Mar 06 2026 to Mar 06 2026 6:30 p.m.
7 4th Main Rd, Stage 2, Domlur 560071
Science has never been apolitical. It has just been silent about politics and social identities.
This talk traces the entanglements between nature and society across thirty years of field research in India and Latin America, moving between blackbuck conservation in Maharashtra, iguana habitats in Costa Rica, fisheries in the Brazilian Amazon, Afro-Colombian movements, and pastoralist struggles in Kutch.
What connects them is not geography but a single multiple entanglements of culture, nature, and political economy.
A Q&A will follow the lecture.
Speaker
Kiran Asher
Professor, Department of Women, Gender, Sexuality Studies at UMass, Amherst
A biologist-turned-social scientist, Kiran Asher is a professor in the Department of Women, Gender, Sexuality Studies at UMass, Amherst. Her scholarship and teaching are grounded in over three-decades of field-based research in Asia and Latin America (Costa Rica, Belize, Brazil, and Colombia). From 2013-2015 she worked for the Center for International Forestry Research (CIFOR) in Bogor, Indonesia. She is also an Adjunct Fellow at ATREE, Bangalore.

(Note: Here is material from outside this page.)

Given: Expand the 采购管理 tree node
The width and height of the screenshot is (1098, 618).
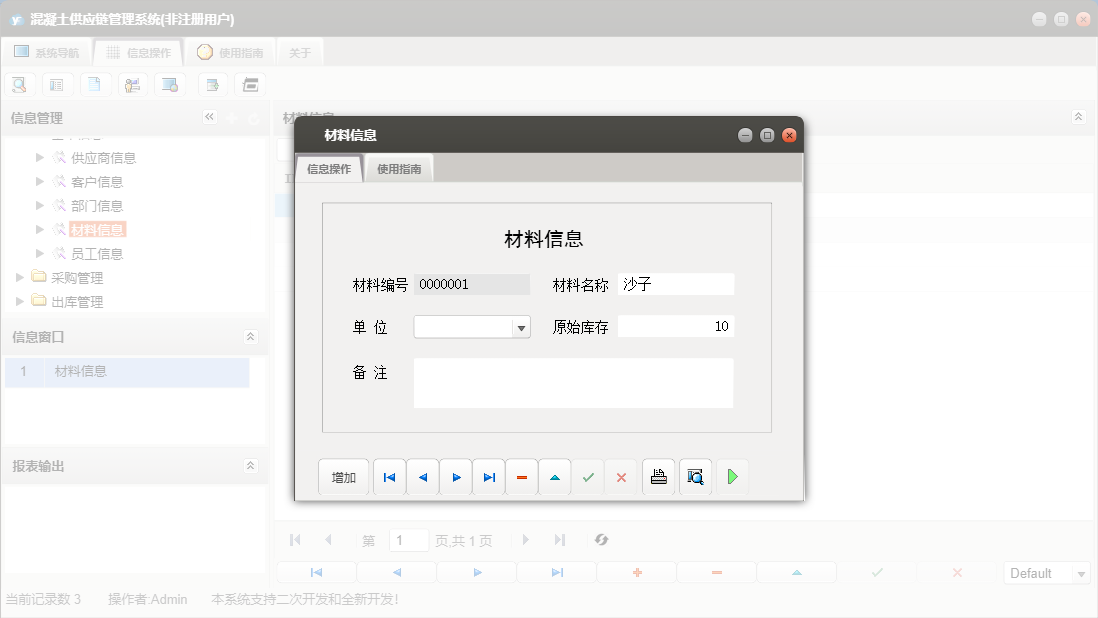Looking at the screenshot, I should click(19, 277).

She has written about this seemingly unusual combination of the natural and social sciences, in these essays: Thinking Fragments and Fieldwork. Her other publications include a monograph Black and Green: Afro-Colombians, Development, and Nature in the Pacific Lowlands (Duke University Press, 2009), and articles in Antipode, Catalyst: Feminism, Theory, Technoscience, Feminist Studies; Feminist Review; GeoForum; Hypatia, and elsewhere. She is currently completing her second book entitled Field Work: Natures-Cultures in the Age of Climate Change.